- **Work item**
Report each line of the records below that holds the word "Toggle".

- **Listed records**
◆ ◆ ◆ ◆ ◆
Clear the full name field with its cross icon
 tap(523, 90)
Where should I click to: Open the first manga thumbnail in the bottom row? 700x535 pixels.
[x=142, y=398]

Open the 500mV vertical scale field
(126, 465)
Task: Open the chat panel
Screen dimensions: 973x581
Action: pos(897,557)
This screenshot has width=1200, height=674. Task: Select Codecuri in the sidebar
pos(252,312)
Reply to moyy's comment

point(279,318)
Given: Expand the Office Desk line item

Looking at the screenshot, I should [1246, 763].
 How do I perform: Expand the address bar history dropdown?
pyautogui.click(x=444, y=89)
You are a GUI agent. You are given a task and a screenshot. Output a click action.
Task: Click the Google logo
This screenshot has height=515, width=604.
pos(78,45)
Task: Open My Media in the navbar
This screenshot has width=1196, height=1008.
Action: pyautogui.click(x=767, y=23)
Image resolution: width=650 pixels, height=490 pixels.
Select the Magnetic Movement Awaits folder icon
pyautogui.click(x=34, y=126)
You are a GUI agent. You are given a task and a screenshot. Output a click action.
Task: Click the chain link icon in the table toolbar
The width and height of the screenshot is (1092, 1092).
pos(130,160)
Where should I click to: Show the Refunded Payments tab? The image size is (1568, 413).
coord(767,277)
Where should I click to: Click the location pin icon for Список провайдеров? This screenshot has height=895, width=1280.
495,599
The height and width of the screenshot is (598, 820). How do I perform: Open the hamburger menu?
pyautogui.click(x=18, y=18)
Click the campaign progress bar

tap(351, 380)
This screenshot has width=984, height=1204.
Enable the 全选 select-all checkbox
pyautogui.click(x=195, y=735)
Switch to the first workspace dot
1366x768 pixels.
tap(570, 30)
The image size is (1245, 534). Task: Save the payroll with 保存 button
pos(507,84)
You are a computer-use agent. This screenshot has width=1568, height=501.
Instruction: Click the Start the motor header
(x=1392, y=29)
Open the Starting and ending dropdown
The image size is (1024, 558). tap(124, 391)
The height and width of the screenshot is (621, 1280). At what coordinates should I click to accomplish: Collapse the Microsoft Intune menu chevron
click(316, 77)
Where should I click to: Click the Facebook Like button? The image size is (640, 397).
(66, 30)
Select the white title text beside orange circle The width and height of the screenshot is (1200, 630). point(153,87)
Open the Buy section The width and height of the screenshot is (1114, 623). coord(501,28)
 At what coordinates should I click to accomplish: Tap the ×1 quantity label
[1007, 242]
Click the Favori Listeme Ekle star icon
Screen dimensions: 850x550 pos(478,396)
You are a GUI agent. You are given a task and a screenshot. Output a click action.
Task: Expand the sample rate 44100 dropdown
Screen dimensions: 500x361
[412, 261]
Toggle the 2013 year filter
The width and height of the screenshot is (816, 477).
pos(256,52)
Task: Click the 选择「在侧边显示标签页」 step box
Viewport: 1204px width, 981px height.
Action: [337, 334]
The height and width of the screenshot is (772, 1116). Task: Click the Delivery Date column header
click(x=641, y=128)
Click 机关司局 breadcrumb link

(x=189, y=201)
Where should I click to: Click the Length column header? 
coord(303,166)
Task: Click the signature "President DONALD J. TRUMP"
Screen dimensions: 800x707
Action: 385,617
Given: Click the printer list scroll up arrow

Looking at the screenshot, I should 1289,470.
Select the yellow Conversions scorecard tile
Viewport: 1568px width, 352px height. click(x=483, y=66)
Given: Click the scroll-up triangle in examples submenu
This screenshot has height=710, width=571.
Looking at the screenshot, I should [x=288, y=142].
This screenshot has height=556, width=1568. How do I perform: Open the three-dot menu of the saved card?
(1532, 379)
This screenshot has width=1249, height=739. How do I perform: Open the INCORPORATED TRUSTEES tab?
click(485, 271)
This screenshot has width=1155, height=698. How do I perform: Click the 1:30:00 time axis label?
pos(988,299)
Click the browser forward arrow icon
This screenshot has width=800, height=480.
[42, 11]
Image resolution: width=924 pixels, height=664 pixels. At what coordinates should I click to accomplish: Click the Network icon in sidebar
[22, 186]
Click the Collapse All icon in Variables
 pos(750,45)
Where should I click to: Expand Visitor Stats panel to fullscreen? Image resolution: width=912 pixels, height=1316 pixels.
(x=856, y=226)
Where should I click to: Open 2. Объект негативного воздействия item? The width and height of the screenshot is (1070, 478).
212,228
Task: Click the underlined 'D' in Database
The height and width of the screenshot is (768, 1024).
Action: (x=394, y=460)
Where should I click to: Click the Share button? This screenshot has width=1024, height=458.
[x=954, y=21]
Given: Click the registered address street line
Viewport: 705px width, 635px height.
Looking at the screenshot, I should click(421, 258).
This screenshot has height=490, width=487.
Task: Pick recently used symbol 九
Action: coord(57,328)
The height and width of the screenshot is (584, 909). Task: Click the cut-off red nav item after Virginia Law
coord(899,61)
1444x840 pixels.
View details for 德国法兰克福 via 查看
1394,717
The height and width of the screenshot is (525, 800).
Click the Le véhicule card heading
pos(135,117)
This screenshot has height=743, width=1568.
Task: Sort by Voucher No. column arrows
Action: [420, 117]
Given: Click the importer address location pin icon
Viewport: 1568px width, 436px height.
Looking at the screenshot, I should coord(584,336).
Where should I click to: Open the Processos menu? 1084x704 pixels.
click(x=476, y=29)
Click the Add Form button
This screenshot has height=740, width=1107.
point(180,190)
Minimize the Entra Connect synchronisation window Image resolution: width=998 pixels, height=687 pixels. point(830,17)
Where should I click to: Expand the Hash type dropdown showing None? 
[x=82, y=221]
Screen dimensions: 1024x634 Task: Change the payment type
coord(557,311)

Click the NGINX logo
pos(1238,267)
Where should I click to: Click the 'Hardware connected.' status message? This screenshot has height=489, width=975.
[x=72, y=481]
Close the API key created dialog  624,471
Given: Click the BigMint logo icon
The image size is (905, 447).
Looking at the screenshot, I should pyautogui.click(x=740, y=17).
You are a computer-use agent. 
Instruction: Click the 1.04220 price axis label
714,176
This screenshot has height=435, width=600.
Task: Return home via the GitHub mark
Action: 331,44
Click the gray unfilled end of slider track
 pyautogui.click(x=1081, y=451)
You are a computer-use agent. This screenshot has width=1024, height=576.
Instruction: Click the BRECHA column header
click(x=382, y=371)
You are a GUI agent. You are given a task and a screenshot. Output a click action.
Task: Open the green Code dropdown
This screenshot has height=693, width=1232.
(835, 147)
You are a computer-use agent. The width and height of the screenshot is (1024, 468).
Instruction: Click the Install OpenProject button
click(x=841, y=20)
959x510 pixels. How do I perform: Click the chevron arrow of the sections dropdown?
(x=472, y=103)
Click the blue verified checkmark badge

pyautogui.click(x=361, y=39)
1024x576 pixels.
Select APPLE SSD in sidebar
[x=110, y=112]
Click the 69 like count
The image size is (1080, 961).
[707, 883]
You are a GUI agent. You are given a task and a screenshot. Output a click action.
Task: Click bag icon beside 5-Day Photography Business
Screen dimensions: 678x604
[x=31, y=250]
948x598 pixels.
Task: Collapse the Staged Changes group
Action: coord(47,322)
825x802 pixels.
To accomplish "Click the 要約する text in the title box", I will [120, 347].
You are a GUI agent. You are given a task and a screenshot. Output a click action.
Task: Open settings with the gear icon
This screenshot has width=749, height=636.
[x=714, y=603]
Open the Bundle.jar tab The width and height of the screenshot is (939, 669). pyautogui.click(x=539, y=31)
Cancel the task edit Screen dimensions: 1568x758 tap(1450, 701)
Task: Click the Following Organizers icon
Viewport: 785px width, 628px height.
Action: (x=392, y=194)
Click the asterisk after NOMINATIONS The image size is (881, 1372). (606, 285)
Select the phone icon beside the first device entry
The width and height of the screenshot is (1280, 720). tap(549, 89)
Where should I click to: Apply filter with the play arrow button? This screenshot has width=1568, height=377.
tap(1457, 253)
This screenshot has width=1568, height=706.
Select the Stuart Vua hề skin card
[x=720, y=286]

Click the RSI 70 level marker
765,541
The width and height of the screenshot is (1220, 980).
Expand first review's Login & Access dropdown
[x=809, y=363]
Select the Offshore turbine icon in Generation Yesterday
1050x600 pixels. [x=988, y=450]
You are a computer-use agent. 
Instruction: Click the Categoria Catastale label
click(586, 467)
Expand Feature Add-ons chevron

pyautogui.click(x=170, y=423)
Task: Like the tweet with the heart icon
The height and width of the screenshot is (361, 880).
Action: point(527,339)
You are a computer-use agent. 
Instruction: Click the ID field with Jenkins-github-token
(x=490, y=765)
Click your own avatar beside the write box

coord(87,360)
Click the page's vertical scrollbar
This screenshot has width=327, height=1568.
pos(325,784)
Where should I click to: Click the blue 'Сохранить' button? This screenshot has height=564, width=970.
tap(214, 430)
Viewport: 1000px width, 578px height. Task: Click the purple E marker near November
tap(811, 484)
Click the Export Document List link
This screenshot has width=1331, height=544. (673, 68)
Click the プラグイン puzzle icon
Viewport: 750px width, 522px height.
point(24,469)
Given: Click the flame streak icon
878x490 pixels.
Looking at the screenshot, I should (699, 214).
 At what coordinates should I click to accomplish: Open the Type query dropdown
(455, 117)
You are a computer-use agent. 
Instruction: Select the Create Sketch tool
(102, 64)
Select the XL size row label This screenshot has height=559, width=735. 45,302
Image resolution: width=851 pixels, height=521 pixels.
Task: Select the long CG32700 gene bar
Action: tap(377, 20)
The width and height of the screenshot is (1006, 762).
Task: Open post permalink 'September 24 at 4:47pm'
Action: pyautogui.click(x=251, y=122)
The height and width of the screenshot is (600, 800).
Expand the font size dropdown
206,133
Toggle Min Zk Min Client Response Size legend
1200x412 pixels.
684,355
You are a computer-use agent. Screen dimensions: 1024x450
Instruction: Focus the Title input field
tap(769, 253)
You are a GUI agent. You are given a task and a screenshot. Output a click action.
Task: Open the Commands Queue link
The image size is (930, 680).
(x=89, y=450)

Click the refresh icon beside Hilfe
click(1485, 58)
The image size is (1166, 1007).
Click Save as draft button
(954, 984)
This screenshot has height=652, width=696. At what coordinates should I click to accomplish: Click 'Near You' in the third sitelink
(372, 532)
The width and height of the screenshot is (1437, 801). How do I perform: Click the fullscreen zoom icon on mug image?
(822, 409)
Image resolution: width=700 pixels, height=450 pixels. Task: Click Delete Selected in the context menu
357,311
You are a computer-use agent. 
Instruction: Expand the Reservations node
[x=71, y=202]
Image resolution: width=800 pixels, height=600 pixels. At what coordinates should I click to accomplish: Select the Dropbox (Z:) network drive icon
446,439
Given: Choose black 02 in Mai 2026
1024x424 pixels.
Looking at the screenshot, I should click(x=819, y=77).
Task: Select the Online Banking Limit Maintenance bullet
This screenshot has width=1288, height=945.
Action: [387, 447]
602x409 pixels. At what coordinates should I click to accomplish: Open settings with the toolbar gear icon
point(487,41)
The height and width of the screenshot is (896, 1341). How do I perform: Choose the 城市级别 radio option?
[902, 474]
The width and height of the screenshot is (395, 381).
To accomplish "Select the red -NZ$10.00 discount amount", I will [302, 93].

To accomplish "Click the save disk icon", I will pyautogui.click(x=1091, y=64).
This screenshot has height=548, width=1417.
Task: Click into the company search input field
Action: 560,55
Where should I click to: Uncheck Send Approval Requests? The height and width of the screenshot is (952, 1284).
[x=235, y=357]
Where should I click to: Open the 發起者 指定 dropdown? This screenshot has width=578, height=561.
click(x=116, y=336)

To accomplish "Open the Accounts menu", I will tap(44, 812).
◆ ◆ ◆ ◆ ◆
- **Your solution**
Toggle the 2013 year filter
Toggle Min Zk Min Client Response Size legend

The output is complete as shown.